**WORK REQUIRED:**
Up to and including the line with "You are a computer-use agent. The", please set down the entries below exactly, starting from the first line.

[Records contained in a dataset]
********

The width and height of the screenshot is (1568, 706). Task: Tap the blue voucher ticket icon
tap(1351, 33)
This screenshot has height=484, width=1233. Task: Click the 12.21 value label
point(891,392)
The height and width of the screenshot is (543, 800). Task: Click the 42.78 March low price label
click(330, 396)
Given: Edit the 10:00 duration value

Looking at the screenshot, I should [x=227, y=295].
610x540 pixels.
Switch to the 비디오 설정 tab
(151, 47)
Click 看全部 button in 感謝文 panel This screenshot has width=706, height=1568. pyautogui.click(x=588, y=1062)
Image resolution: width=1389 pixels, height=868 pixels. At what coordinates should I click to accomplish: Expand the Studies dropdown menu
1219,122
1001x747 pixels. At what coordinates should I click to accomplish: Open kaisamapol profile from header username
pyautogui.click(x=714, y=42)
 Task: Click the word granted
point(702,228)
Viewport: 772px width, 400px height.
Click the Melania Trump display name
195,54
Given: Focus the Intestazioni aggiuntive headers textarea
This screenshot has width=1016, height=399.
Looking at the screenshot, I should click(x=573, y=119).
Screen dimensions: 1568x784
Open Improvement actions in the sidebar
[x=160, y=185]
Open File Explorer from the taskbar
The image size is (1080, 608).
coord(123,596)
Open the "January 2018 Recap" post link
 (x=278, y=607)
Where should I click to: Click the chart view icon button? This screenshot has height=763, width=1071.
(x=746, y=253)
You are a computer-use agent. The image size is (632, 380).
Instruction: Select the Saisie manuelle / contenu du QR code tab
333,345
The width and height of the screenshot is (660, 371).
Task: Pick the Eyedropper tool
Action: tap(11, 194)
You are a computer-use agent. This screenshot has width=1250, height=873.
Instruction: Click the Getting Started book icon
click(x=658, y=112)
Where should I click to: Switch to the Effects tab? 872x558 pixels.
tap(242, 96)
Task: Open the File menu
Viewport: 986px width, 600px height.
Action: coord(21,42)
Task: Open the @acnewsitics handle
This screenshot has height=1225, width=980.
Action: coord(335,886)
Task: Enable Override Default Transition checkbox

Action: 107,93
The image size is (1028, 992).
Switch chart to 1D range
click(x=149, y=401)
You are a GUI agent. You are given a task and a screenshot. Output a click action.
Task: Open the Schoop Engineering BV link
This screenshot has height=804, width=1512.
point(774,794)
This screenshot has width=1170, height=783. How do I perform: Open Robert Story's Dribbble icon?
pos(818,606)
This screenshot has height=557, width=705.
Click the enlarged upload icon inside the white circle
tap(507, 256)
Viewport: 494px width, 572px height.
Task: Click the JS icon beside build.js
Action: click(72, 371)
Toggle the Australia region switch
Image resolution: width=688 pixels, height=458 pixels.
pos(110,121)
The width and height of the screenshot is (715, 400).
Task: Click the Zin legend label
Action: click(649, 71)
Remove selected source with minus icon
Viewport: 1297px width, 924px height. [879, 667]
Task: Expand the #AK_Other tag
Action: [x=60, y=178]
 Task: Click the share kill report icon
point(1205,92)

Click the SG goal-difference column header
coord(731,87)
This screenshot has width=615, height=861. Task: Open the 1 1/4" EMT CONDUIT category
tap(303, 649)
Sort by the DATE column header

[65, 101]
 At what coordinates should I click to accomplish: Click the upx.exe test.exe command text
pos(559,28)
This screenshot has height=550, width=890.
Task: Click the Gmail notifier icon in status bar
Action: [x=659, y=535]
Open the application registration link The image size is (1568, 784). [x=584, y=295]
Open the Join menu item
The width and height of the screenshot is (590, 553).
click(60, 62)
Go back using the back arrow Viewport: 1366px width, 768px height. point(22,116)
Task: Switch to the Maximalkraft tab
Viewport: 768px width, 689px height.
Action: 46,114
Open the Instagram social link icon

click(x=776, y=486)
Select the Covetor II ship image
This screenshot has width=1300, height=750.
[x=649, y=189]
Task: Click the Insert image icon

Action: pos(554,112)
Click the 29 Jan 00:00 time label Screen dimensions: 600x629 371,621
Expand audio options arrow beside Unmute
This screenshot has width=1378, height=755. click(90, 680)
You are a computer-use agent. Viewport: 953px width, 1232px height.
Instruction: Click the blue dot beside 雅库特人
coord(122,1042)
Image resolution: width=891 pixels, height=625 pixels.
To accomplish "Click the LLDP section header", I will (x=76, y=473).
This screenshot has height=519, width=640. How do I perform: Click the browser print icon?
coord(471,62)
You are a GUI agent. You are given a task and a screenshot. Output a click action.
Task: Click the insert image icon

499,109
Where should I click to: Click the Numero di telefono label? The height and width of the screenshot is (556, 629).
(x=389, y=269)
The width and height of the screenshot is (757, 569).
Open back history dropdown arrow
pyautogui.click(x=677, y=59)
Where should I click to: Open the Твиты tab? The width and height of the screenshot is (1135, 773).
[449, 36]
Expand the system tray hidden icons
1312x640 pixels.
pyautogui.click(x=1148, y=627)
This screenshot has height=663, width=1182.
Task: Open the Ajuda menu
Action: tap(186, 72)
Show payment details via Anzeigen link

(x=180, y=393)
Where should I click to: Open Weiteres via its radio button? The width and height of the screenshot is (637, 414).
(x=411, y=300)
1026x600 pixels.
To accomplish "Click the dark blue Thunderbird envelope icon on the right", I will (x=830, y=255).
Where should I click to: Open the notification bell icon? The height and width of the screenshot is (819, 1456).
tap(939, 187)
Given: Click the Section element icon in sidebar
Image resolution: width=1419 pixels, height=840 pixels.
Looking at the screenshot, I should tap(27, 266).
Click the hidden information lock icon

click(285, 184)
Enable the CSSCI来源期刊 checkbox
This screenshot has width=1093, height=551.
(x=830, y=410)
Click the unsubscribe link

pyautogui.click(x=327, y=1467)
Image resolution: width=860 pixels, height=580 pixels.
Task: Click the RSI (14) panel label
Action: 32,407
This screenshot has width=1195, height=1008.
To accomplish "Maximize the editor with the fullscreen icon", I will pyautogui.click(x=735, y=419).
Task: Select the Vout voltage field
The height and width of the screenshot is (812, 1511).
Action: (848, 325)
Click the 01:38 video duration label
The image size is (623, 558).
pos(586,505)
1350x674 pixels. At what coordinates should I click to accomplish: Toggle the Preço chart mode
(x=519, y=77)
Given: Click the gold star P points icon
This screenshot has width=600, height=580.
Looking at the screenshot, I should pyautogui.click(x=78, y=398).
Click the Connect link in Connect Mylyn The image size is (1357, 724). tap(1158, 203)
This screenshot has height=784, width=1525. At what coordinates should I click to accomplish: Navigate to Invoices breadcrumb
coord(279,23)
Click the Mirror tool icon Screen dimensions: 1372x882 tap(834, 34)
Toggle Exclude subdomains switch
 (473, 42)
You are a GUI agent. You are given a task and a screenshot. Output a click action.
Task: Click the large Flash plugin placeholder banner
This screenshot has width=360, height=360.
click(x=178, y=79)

********

**OUTPUT FOR THIS TASK:**
The width and height of the screenshot is (1568, 706). Task: Tap the blue voucher ticket icon
tap(1351, 33)
This screenshot has height=484, width=1233. Task: Click the 12.21 value label
point(891,392)
The height and width of the screenshot is (543, 800). Task: Click the 42.78 March low price label
click(330, 396)
Given: Edit the 10:00 duration value

Looking at the screenshot, I should [x=227, y=295].
610x540 pixels.
Switch to the 비디오 설정 tab
(151, 47)
Click 看全部 button in 感謝文 panel This screenshot has width=706, height=1568. pyautogui.click(x=588, y=1062)
Image resolution: width=1389 pixels, height=868 pixels. At what coordinates should I click to accomplish: Expand the Studies dropdown menu
1219,122
1001x747 pixels. At what coordinates should I click to accomplish: Open kaisamapol profile from header username
pyautogui.click(x=714, y=42)
 Task: Click the word granted
point(702,228)
Viewport: 772px width, 400px height.
Click the Melania Trump display name
195,54
Given: Focus the Intestazioni aggiuntive headers textarea
This screenshot has width=1016, height=399.
Looking at the screenshot, I should click(x=573, y=119).
Screen dimensions: 1568x784
Open Improvement actions in the sidebar
[x=160, y=185]
Open File Explorer from the taskbar
The image size is (1080, 608).
coord(123,596)
Open the "January 2018 Recap" post link
 (x=278, y=607)
Where should I click to: Click the chart view icon button? This screenshot has height=763, width=1071.
(x=746, y=253)
You are a computer-use agent. The image size is (632, 380).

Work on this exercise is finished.